HOW DO I DO THAT? Look at opening images from movies you’re enthusiastic about. What invites you in? What makes you curious about the people and the place? What do you notice about the beginning now that you’ve seen the end?

Readers want scripts that move with purpose.

HOW DO I DO THAT? Rewrite. Rewrite. Rewrite. Every scene that remains in your script must accomplish something new. A new problem, a new insight, a new piece of the puzzle.

Readers want scripts that accomplish something novel.

HOW DO I DO THAT? Work on your idea until it is not the same as the film you are emulating. Find a different way to tackle your material. 

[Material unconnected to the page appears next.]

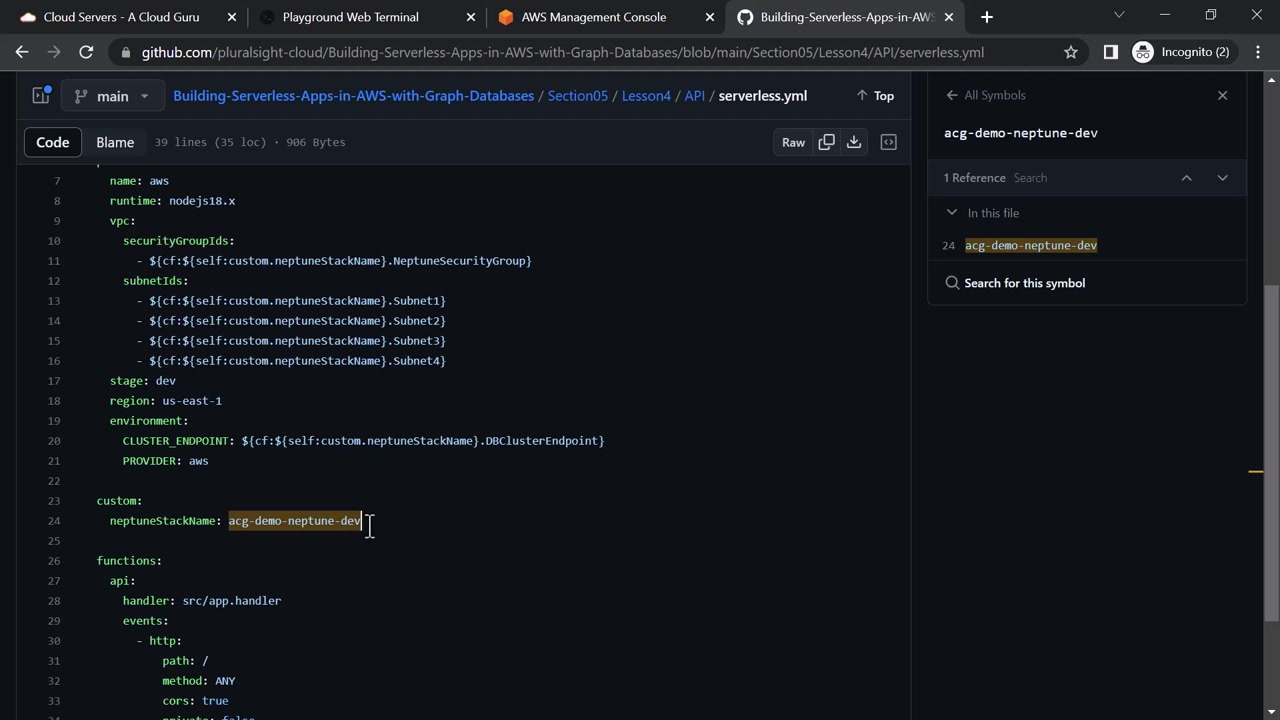Close the symbols side panel
The image size is (1280, 720).
(1222, 95)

YEAH, BUT HOW DO I DO THAT? Change an important element. Your story is going to be about a major emotion, usually love or fear or greed or wrath, and you want to look at that emotion with your own eye. What interests you? Race cars? Gourmet cooking? Rock climbing? Pick a “What if?” that incorporates your passion to move your idea out of the pack.

PRO TIP: The more honest you are when you consider what makes you passionate, the more compelling your story will be.

Readers want the protagonist to earn their interest.

HOW DO I DO THAT? Show that the protag’s struggle is real, and that it is relatable.

YEAH, BUT HOW DO I DO THAT? Consider what holds your protag back. It should be a roadblock that keeps a lot of people stuck in place. Denial, self-disgust, pride, stubbornness, fear of looking foolish. It can be a physical or mental disability, an old trauma, an emotional or physical injury they haven’t come to terms with yet. Then pit that against the mountain they have to climb in the second act. 

Readers want a well-defined final challenge.

HOW DO I DO THAT? Be specific in your idea. Make the goal concrete and difficult to attain. Winning a race, blowing up the enemy tank in time to save the troops, rescuing the child from the well, getting back together after the divorce. It should be a final challenge that will help heal the protag’s flaw, and it should be important enough that failing will have terrible consequences.

Readers want an ending. 

HOW DO I DO THAT? Make a decision, and end it. Hanging on for another ten pages to wrap up is an easy edit. The ending can certainly be ambiguous, in a certain kind of script, but it can’t be ambiguous just because you can’t make a decision about it. Birdman ends ambiguously, but it is allowed to because all of the protag’s goals were addressed and settled.